Increasingly it seems that some of the beekeeping fraternity are realising that they are ageing and still wanting to continue with their lifelong hobby, writes Somerset BKA member Garry Rucklidge.
The lifting of supers prior to examining a brood box is no easy task with a full super weighing 40lbs (in “old money”) and a box full of brood and stores likely in excess of that. Attention of these beekeepers has been grabbed by the proliferation of the top bar or long hive. I have recently joined the ranks of gentle back pain sufferers and with an eye to the future have designed and constructed a long hive which I shall be trying next year.
Based on over 40 years of beekeeping I wanted to incorporate a few features which I felt are important. Firstly the colony has to be warm and in the case of the long hive this is less achievable as heat from the brood and supers rising upwards in a standard format is just not going to happen. Heat will have to travel horizontally but helps to be somewhat retained by good insulation by the walls and above the entire colony. This can be achieved by the use of Celotex, Kingspan or polystyrene. At this point I appreciated that my woodworking skills are not sufficient to make a hive with insulated walls with a perfect bee space over the length required for a long hive. For many years I have kept my bees in a poly Langstroth hive modified so that National frames with shortened lugs are used at right angles to the direction of the Langstroth frames for which the box was designed thus utilising the insulation properties. I therefore designed the long hive using two Swienty polystyrene brood boxes which were dowelled and butt jointed using the two spare ends to increase the length which I calculated would hold 31 National Hoffman brood frames plus dummy boards and queen excluders of which more later.

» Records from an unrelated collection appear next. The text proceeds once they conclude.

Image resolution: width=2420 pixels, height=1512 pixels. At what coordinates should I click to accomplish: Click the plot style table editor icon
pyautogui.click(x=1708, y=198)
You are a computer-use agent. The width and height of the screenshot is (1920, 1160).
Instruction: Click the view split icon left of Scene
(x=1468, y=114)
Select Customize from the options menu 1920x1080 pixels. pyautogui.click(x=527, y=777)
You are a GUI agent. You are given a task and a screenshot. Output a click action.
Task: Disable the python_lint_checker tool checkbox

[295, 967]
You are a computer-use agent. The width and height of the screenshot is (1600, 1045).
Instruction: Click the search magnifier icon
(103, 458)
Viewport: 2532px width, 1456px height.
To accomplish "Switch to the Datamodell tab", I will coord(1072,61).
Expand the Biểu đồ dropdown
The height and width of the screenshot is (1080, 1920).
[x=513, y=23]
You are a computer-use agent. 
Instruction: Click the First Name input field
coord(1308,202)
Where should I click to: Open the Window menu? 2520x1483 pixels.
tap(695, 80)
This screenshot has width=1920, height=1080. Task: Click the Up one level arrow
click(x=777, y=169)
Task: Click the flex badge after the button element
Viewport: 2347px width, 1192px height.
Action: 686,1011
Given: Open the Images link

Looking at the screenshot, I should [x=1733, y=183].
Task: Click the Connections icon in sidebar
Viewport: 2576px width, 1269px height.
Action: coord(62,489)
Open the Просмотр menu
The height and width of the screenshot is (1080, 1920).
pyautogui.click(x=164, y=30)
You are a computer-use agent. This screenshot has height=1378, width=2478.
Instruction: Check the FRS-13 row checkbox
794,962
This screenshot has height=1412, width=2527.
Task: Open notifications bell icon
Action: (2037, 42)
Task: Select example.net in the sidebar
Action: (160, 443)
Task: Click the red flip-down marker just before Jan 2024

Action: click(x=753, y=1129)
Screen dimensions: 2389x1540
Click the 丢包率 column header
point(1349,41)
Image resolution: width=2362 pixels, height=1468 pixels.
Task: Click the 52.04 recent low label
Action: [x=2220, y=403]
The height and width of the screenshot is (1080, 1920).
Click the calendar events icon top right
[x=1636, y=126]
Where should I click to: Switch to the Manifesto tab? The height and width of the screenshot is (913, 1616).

The big plus is that the Swienty hives arrive in the flat and go together with dovetail joints as can be seen laid out above and below, being glued clamped to a straight edge and the two sides ready for the ends to be fixed to the sides with the dove tails.
Another essential was that there had to be an open mesh floor in one section of the hive and that this floor should be level with the entrance to allow easy removal of the hive debris by the bees as it was not going to be possible to lift the entire hive off the floor for cleaning. This section is built in the centre of the hive where there are 22mm holes drilled into the supporting floor and box bearers as many as you want centrally so that any mated queen will return there into the brood box area and not into the stores area.
The entrance holes can be simply blocked or opened as needed with wine corks – I don’t run my poly hives with anything more than a 120 x 8mm entrance all year round in a normal set up as it is easier to defend against wasps and it keeps mice out in winter.
On either side of the brood area below the store section are removable solid floors which can be dropped down and removed by turning the set of cupboard catches, then scraped and flamed before and after winter to aid hygiene.
The vertical queen excluders are framed as shown and both those and the dummy boards are a perfect fit to prevent the queen getting where she is not wanted.
I will be able to expand the brood area as and when required one frame at a time using the dummy board or excluder depending on flow.
The roof is kept lightweight and is hinged using three piano hinges (see two above) so that it does not need to be completely lifted off for inspections. Do remember to have the entrance holes on the opposite side from where you inspect so as not to get in the way of leaving and returning bees. I intend to use linen cloths topping the frames in the different sections so not all frames are exposed at a time. These are topped with Celotex in 3 sections again not all will need to be removed in an inspection. The space below the roof is deep so a 6 litre feeder can be easily fitted in the autumn or fondant in the winter.
The hive dimensions are 1220mm x 480mm, and the hive stands 780mm off the ground at the top of the brood/stores box but this can be adjusted to your own comfortable working height with angled legs for stability. I used 2mm correx sheet for the roof using 6mm car panel plastic fasteners pushed into a drilled hole in the wood framing of the roof. Solvent based paint can’t be used with poly hives but Ronseal wood stain 10 year varnish does a nice job with a glossy finish.
The bees were transferred on 17 March and seem to be all settled.